How can I handle many-to-many relationships in a RESTful API?

Make a separate set of /memberships/ resources.

  1. REST is about making evolvable systems if nothing else. At this moment, you may only care that a given player is on a given team, but at some point in the future, you will want to annotate that relationship with more data: how long they’ve been on that team, who referred them to that team, who their coach is/was while on that team, etc etc.
  2. REST depends on caching for efficiency, which requires some consideration for cache atomicity and invalidation. If you POST a new entity to /teams/3/players/ that list will be invalidated, but you don’t want the alternate URL /players/5/teams/ to remain cached.

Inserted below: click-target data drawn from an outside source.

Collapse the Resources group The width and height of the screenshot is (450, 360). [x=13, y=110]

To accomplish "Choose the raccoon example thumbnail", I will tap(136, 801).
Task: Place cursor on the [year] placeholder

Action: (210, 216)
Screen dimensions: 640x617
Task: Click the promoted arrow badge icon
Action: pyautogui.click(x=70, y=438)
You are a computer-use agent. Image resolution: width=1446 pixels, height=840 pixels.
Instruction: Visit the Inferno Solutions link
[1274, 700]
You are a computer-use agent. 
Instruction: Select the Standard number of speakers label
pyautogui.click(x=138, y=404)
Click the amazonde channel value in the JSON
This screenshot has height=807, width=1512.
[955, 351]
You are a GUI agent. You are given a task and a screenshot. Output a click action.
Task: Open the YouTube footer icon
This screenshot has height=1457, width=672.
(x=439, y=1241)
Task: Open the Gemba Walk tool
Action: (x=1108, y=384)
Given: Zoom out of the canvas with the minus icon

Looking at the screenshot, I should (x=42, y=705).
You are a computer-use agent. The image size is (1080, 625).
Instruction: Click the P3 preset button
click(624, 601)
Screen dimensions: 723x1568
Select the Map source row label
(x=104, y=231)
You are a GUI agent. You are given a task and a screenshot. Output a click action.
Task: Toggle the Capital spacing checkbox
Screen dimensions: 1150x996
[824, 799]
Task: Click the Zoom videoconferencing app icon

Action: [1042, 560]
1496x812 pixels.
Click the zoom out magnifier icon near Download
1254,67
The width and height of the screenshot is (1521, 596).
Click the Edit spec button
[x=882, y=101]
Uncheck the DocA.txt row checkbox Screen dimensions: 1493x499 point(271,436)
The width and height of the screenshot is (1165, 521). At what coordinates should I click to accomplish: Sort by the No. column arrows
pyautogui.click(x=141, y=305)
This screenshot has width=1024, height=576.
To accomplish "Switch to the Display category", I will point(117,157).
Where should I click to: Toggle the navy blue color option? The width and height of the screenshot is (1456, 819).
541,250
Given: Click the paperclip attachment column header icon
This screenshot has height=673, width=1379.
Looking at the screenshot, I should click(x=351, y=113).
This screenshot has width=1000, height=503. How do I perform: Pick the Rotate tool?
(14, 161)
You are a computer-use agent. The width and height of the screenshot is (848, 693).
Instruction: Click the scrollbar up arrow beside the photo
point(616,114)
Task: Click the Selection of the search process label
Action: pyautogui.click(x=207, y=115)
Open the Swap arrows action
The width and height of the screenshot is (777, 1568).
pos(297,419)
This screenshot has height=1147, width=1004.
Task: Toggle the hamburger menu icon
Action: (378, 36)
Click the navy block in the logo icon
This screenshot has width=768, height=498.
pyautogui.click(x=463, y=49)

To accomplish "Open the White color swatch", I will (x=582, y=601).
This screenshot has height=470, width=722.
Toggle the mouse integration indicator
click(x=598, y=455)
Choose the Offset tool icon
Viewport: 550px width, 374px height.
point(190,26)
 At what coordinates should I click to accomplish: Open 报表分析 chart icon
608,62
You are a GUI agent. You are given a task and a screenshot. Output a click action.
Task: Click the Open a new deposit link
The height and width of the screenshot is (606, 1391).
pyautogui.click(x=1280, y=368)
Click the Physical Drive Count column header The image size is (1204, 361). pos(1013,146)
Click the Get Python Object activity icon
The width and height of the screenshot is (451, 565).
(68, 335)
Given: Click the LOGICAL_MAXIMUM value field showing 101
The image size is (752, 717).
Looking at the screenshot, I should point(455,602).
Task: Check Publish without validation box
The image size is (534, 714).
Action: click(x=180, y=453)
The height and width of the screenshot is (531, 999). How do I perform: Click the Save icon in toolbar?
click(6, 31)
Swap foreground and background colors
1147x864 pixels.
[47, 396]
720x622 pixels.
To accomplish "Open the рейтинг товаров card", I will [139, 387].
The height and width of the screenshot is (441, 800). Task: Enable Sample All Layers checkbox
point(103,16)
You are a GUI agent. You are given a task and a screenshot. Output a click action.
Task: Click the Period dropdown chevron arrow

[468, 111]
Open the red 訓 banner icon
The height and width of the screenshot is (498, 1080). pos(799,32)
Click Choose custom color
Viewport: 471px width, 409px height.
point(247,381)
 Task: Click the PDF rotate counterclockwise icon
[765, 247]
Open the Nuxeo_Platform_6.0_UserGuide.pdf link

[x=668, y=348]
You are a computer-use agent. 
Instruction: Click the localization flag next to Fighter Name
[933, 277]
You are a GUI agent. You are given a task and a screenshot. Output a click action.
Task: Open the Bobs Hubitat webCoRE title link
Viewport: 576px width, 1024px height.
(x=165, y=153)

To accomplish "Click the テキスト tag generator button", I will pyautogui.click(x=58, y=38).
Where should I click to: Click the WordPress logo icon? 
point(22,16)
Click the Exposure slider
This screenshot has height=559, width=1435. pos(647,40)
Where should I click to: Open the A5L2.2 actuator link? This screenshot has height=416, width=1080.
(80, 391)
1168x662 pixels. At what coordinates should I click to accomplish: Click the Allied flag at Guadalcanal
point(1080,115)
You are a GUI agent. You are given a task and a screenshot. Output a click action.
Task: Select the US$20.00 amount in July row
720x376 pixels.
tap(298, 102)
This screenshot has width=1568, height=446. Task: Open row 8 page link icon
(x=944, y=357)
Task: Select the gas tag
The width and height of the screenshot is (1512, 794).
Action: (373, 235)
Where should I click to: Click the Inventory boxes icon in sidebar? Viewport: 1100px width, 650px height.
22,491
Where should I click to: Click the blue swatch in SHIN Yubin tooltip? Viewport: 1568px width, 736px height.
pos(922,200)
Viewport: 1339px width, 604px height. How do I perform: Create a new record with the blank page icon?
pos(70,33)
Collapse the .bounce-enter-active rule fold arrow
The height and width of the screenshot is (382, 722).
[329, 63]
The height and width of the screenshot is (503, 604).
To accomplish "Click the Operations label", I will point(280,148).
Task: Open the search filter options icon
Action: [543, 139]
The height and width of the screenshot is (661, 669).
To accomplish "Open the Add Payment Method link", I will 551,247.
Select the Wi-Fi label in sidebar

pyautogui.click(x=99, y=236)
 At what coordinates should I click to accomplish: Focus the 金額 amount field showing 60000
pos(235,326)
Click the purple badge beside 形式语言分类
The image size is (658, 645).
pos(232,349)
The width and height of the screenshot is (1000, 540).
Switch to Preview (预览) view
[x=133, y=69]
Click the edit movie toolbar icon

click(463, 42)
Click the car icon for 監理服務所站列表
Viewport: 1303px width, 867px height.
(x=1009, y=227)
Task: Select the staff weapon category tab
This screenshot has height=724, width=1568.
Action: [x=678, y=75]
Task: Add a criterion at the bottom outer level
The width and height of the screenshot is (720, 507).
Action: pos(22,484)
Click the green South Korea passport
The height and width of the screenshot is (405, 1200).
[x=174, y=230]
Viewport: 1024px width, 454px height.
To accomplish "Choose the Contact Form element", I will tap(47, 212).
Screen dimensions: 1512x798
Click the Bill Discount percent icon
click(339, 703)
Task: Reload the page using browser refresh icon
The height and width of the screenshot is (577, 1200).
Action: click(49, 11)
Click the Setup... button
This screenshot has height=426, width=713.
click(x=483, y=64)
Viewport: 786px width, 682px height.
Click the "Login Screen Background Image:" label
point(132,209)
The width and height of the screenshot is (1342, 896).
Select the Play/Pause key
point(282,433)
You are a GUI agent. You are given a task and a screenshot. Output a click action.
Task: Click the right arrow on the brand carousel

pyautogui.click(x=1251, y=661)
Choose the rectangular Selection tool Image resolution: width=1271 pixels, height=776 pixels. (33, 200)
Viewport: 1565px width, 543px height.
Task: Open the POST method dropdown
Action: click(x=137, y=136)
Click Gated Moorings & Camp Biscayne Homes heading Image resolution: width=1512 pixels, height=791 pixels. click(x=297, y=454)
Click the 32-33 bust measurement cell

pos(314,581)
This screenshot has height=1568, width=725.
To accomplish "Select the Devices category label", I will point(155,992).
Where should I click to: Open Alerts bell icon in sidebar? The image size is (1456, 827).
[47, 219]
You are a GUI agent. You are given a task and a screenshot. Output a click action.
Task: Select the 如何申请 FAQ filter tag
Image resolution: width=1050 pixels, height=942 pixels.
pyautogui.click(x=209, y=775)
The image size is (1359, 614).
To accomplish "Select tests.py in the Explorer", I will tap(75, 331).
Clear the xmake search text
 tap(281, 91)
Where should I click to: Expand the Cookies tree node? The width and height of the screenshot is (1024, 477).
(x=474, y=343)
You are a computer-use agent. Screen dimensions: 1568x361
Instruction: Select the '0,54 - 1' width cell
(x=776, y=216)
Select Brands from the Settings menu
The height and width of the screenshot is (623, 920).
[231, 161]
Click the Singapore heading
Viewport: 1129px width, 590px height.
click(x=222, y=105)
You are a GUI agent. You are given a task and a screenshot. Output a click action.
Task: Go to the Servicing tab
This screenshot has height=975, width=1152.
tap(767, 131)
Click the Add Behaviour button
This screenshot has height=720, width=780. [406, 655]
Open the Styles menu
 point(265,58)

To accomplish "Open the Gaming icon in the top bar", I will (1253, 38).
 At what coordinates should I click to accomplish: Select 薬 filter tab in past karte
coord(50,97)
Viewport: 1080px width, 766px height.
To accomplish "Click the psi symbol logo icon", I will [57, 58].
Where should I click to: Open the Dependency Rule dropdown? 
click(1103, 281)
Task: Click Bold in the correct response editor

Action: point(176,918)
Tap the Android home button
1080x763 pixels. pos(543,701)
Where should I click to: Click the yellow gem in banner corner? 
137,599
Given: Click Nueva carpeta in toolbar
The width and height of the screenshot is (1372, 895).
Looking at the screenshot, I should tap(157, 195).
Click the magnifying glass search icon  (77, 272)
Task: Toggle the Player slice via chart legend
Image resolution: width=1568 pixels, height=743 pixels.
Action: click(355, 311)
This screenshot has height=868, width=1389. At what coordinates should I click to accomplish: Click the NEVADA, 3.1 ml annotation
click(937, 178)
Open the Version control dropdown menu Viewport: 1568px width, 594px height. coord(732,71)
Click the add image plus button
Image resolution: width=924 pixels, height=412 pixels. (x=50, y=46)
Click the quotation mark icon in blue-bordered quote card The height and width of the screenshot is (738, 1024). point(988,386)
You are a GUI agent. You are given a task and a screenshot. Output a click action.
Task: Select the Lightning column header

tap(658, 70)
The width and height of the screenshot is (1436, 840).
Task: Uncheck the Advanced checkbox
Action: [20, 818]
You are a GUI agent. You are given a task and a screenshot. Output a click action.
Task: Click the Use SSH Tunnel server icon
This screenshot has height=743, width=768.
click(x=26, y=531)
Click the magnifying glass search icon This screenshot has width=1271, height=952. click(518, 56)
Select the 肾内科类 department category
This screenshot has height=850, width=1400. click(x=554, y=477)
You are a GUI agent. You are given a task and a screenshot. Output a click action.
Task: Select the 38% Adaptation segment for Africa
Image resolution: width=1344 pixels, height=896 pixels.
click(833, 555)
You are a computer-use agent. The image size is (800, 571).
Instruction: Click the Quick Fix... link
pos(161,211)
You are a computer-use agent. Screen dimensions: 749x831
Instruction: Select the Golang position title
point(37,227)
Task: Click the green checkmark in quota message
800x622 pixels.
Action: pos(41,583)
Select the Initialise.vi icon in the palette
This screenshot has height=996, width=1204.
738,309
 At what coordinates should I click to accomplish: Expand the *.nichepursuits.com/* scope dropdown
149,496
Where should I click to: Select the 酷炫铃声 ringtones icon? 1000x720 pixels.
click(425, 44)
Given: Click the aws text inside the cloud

Yes, different caches will have copies of each list with different ages, and there’s not much we can do about that, but we can at least minimize the confusion for the user POST’ing the update by limiting the number of entities we need to invalidate in their client’s local cache to one and only one at /memberships/98745 (see Helland’s discussion of “alternate indices” in Life beyond Distributed Transactions for a more detailed discussion).
  3. You could implement the above 2 points by simply choosing /players/5/teams or /teams/3/players (but not both). Let’s assume the former. At some point, however, you will want to reserve /players/5/teams/ for a list of current memberships, and yet be able to refer to past memberships somewhere. Make /players/5/memberships/ a list of hyperlinks to /memberships/{id}/ resources, and then you can add /players/5/past_memberships/ when you like, without having to break everyone’s bookmarks for the individual membership resources. This is a general concept; I’m sure you can imagine other similar futures which are more applicable to your specific case.